What is the engine of Android native browser? - android

What is the engine of Android native browser? Wiki says that Android used WebKit before 4.4 and Blink for 4.4 and further versions. Is it right statement? Thanks in advance.

The default browser on Android is Google Chrome. This uses the Blink layout engine. For AOSP installations without the Google Apps, the default browser is the old "Browser" app that uses Webkit.
other third party browsers like Firefox uses Gecko, Opera uses Blink, Dolphin uses Webkit, and there are probably others. Additionally, also Samsung and HTC install different (non-Chrome) browsers on their phones. I do not know what they are, or what engine they use.
similar question answered you can see here

I had a similar question. Below is what I found.
1. Wikipedia article
List of features in Android:
Web browser
The web browser available in Android is based on the open-source Blink (previously WebKit) layout engine, coupled with Chromium's V8 JavaScript engine. Then the WebKit-using Android Browser scored 100/100 on the Acid3 test on Android 4.0 ICS; the Blink-based browser currently has better standards support. The old web browser is variably known as 'Android Browser', 'AOSP browser', 'stock browser', 'native browser', and 'default browser' (from the time it was always the default). Starting with Android 4.4 KitKat, Google has begun licensing Google Chrome (a proprietary software) separately from Android, but usually bundled with (what most device vendors did). Since Android 5.0 Lollipop, the WebView browser that apps can use to display web content without leaving the app has been separated from the rest of the Android firmware in order to facilitate separate security updates by Google.
2. HTML5test's slides
The Android Browser
ANDROID 4 DEVICES
ALSO COMMONLY SHIP WITH
GOOGLE CHROME
DEPENDING ON YOUR DEVICE
GOOGLE CHROME COULD BE
AN EXTRA BROWSER
THE DEFAULT BROWSER
THE ONLY BROWSER
OR NOT THERE AT ALL
ANDROID 4.4 SHIPS
WITH A NEW WEBVIEW
BASED ON
CHROMIUM 30
BUT NOT THE SAME AS
GOOGLE CHROME
THE CHROMIUM BASED WEBVIEW
WILL BE UPDATED REGULARLY
ANDROID 4.4.3 → CHROMIUM 33
ANDROID 5 → CHROMIUM 37
IN FACT ON ANDROID 5
THE WEBVIEW CAN BE UPDATED
INDEPENTENTLY OF THE OS
3. Release Notes on WebView
Android 4.4 KitKat
Chromium WebView
Android 4.4 includes a completely new implementation of WebView that's based on Chromium.
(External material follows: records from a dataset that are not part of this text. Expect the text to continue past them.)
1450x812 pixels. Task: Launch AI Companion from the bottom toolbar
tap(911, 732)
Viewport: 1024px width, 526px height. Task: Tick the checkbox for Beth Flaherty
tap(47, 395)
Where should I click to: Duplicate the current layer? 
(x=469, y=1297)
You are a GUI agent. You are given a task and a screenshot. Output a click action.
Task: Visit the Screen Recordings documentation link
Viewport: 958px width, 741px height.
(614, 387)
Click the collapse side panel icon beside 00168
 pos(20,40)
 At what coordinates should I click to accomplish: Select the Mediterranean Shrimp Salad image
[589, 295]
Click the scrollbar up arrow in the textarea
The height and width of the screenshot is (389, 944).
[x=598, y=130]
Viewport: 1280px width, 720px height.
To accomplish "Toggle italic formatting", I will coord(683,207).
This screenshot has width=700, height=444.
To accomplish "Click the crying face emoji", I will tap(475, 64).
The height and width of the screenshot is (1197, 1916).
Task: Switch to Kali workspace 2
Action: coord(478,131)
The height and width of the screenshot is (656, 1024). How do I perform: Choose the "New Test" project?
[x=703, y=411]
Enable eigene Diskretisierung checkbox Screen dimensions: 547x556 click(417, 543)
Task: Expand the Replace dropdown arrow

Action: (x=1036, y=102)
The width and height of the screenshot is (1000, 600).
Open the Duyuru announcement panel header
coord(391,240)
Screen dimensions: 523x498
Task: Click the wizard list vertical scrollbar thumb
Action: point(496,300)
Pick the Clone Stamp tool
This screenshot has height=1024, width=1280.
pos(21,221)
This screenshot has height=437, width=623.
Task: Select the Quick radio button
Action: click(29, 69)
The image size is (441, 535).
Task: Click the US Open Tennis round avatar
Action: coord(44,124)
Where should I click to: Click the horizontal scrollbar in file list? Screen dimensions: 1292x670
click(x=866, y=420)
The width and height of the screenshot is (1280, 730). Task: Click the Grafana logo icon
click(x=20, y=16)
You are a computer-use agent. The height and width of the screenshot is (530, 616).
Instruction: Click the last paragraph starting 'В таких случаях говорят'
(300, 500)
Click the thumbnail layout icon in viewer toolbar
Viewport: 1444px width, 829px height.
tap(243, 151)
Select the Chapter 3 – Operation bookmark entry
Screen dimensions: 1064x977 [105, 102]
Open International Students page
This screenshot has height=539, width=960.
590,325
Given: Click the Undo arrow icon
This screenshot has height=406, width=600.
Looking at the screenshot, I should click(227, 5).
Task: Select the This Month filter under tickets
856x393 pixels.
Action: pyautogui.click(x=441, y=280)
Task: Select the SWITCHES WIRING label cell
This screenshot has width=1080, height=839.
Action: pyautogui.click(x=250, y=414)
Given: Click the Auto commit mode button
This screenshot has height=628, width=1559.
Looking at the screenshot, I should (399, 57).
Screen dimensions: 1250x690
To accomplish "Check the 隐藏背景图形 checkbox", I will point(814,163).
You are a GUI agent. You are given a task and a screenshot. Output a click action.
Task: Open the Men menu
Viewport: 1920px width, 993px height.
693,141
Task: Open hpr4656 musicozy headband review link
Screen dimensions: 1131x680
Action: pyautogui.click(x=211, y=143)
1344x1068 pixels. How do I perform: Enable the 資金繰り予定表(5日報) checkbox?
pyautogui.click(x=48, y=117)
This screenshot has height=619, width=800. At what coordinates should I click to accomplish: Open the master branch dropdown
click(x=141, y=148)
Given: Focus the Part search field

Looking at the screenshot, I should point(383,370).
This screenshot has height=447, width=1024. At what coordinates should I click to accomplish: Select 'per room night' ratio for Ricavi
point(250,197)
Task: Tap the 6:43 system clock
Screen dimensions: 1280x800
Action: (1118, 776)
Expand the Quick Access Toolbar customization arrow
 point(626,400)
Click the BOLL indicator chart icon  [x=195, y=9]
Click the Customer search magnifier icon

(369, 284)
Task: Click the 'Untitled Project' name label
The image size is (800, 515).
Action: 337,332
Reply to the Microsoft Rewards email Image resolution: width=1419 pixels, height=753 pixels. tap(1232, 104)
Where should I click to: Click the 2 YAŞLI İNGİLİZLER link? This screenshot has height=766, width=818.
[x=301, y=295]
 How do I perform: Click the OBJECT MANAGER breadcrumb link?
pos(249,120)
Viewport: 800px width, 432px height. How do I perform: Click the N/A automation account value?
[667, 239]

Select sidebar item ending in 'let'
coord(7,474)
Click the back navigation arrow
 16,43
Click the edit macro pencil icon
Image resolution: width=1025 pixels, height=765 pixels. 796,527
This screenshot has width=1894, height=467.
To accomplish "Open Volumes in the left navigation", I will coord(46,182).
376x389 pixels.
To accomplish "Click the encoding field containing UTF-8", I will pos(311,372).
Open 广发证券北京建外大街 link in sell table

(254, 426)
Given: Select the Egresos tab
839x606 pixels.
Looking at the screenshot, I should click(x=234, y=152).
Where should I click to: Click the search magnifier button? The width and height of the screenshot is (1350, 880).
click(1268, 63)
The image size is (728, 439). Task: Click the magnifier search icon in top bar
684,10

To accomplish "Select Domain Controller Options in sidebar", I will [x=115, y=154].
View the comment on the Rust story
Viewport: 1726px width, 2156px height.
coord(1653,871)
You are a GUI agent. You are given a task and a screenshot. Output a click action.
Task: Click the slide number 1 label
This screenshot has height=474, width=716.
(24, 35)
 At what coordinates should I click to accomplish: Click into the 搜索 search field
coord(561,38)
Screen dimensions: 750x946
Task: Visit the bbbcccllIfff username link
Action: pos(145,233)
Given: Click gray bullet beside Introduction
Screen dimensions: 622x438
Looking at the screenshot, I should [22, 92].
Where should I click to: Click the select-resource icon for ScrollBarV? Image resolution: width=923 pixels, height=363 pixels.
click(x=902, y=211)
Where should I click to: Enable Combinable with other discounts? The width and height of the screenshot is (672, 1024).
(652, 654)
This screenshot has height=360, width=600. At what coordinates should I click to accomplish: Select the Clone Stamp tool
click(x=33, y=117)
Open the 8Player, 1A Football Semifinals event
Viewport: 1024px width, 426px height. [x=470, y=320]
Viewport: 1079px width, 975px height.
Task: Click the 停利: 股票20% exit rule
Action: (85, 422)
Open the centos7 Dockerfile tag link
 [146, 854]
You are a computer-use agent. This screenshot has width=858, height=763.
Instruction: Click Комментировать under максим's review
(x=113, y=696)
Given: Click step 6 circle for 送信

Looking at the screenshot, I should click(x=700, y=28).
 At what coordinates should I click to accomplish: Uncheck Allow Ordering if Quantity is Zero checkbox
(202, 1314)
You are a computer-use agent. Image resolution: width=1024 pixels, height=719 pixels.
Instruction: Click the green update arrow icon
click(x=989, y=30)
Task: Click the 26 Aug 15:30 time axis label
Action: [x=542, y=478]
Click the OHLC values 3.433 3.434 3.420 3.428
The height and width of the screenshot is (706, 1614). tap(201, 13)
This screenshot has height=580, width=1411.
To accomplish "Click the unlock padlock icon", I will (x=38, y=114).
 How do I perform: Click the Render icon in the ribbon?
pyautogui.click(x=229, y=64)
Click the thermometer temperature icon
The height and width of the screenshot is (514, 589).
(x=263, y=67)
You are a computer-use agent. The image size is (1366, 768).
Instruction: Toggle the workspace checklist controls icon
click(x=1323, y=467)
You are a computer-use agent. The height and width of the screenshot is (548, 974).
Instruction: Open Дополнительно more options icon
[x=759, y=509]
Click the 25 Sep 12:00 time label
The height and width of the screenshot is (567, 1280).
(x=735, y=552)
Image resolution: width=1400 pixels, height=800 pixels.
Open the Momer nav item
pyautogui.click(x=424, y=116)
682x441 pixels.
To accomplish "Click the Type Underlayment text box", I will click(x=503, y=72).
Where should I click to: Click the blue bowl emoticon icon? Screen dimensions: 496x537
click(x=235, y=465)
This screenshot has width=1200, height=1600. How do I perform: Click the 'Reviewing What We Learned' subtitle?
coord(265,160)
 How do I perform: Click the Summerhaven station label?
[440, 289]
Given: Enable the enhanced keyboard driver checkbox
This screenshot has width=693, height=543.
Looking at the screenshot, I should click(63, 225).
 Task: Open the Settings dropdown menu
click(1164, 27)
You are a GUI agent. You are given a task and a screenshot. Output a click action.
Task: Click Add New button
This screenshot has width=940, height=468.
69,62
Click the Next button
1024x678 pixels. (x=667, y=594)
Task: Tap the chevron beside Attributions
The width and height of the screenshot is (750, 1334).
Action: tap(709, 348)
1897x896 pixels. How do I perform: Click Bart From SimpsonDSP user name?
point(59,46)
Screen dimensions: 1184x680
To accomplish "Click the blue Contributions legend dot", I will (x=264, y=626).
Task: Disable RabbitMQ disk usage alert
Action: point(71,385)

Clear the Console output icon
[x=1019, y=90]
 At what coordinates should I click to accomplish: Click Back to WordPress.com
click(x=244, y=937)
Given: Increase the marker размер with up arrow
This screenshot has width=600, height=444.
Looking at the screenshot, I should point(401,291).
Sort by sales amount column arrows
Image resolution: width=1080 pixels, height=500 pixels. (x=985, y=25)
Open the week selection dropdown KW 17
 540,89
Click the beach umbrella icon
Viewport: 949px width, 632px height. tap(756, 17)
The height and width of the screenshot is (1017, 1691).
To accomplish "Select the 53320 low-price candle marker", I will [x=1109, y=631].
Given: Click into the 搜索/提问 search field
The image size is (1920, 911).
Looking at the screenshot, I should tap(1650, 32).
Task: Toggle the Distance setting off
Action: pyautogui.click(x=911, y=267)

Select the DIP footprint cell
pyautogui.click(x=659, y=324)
The new Chromium WebView gives you the latest in standards support, performance, and compatibility to build and display your web-based content.
Chromium WebView provides broad support for HTML5, CSS3, and JavaScript. It supports most of the HTML5 features available in Chrome for Android 30. It also brings an updated version of the JavaScript Engine (V8) that delivers dramatically improved JavaScript performance.
In addition, the new Chromium WebView supports remote debugging using Chrome DevTools. For example, you can use Chrome DevTools on your development machine to inspect, debug, and analyze your WebView content live on a mobile device.
The new Chromium WebView is included on all compatible devices running Android 4.4 and higher. You can take advantage of the new WebView right away, and with minimum modifications to existing apps and content. In most cases, your content will migrate to the new implementation seamlessly.
Android 5.0 Lollipop
Chromium WebView
The initial release for Android 5.0 includes a version of Chromium for WebView based on the Chromium M37 release, adding support for WebRTC, WebAudio, and WebGL.
Chromium M37 also includes native support for all of the Web Components specifications: Custom Elements, Shadow DOM, HTML Imports, and Templates. This means you can use Polymer and its material design elements in a WebView without needing polyfills.
Although WebView has been based on Chromium since Android 4.4, the Chromium layer is now updatable from Google Play.
As new versions of Chromium become available, users can update from Google Play to ensure they get the latest enhancements and bug fixes for WebView, providing the latest web APIs and bug fixes for apps using WebView on Android 5.0 and higher.
Android 7.0 Nougat
WebView
Chrome + WebView, Together
Starting with Chrome version 51 on Android 7.0 and above, the Chrome APK on your device is used to provide and render Android System WebViews. This approach improves memory usage on the device itself and also reduces the bandwidth required to keep WebView up to date (as the standalone WebView APK will no longer be updated as long as Chrome remains enabled).
You can choose your WebView provider by enabling Developer Options and selecting WebView implementation. You can use any compatible Chrome version (Dev, Beta or Stable) that is installed on your device or the standalone Webview APK to act as the WebView implementation.
Multiprocess
Starting with Chrome version 51 in Android 7.0, WebView will run web content in a separate sandboxed process when the developer option "Multiprocess WebView" is enabled.
...

Related

does Oculus browser support WebRTC?

I can't seem to find anything definitive about whether WebRTC (or some subset of features) is supported in Oculus Browser 12.0, and I don't have access to one to test myself.
According to the Oculus Browser 12.0 release notes, it uses Chromium version 86. According to the WebRTC Wikipedia page, Chrome has supported WebRTC since 29. So that seems promising. But caniuse.com says that it's only supported in 87 (unless I'm reading that wrong...). It's unclear to me what the relationship is between Chrome, Chromium, and Chrome for Android. Just because it's "supported in Google Chrome", does that mean it's supported on all platforms? Are Chrome for Android and Oculus Browser basically same thing for the purpose of which APIs it supports?
Thanks in advance!
WebRTC does work in Oculus Browser.
I'm not sure why caniuse does not have data for Chrome for Android before 87. WebRTC was implemented in Chrome for Android in 2012 and shipped in 2013. Here's the old launch bug for WebRTC on Android in the Chromium bug tracker.
Google Chrome and Oculus Browser are different browsers, but they share a lot of code from Chromium. One browser supporting feature X does not guarantee that the other browser does, but it is usually the case.
If an API is not core to your experience, it is good to use feature detection and degrade gracefully if an API is not implemented on a browser you're on.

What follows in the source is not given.